La participation, une opportunité sous-exploitée

La participation des salariés aux résultats de l’entreprise est un système incitatif de partage de la valeur imposé par la loi ; elle bénéficie d’un fort avantage fiscal, et d’une certaine souplesse, notamment pour le choix de la formule de calcul.

Ces deux caractéristiques sont généralement sous-exploitées et pourtant la participation représente environ 9 milliards d’euros alloués chaque année aux salariés soit 7.5% de la masse salariale du secteur privé (120md€). La plupart des entreprise utilisent la formule par défaut qui a le mérite d’être acceptée ; elle est par ailleurs objectivement compliquée, sous-efficace et mal comprise.

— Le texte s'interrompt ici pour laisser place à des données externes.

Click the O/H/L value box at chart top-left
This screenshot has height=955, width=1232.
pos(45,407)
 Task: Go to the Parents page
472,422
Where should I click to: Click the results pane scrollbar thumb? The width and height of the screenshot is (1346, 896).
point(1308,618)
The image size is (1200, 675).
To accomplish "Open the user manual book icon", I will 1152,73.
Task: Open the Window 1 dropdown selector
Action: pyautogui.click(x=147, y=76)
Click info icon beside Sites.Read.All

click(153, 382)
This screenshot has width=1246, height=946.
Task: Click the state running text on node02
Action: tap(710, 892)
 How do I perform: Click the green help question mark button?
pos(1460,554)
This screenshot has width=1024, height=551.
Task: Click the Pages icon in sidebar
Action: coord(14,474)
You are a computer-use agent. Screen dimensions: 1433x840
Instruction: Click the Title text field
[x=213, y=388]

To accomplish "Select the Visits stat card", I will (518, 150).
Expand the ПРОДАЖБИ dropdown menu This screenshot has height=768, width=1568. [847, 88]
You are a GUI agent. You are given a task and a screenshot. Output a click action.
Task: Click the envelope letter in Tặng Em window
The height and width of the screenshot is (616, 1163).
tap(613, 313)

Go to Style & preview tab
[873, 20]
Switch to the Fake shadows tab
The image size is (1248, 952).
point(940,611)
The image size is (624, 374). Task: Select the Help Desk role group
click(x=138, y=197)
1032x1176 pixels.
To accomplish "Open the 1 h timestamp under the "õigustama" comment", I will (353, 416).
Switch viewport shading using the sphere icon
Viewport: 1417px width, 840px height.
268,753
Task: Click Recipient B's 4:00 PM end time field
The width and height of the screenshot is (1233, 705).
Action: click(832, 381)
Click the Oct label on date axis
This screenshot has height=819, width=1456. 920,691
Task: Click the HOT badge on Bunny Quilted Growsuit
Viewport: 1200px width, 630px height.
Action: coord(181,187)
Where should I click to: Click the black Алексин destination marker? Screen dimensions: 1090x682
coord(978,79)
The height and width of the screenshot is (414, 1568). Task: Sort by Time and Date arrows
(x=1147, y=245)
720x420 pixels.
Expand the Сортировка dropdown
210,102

En résumé, dans les entreprises bénéficiaires, c’est souvent l’équivalent de un à deux mois de salaires qui sont alloués sur la base d’une méthode désuète et subie alors que la loi française offre l’opportunité de renforcer le lien qui unit travail et capital au sein de l’entreprise.

Chaque dirigeant doit donc se demander s’il utilise au mieux les avantages de la participation. Les questions de base à se poser sont probablement:

  • Le message incitatif est-il bien perçu par les salariés ?
  • Les actionnaires sont-ils conscients des bénéfices à retirer de la participation ?
  • Le ‘management’ atteint-il le plafond de 26k€ ?

A notre avis, l’objectif du dirigeant doit être de « payer mieux ».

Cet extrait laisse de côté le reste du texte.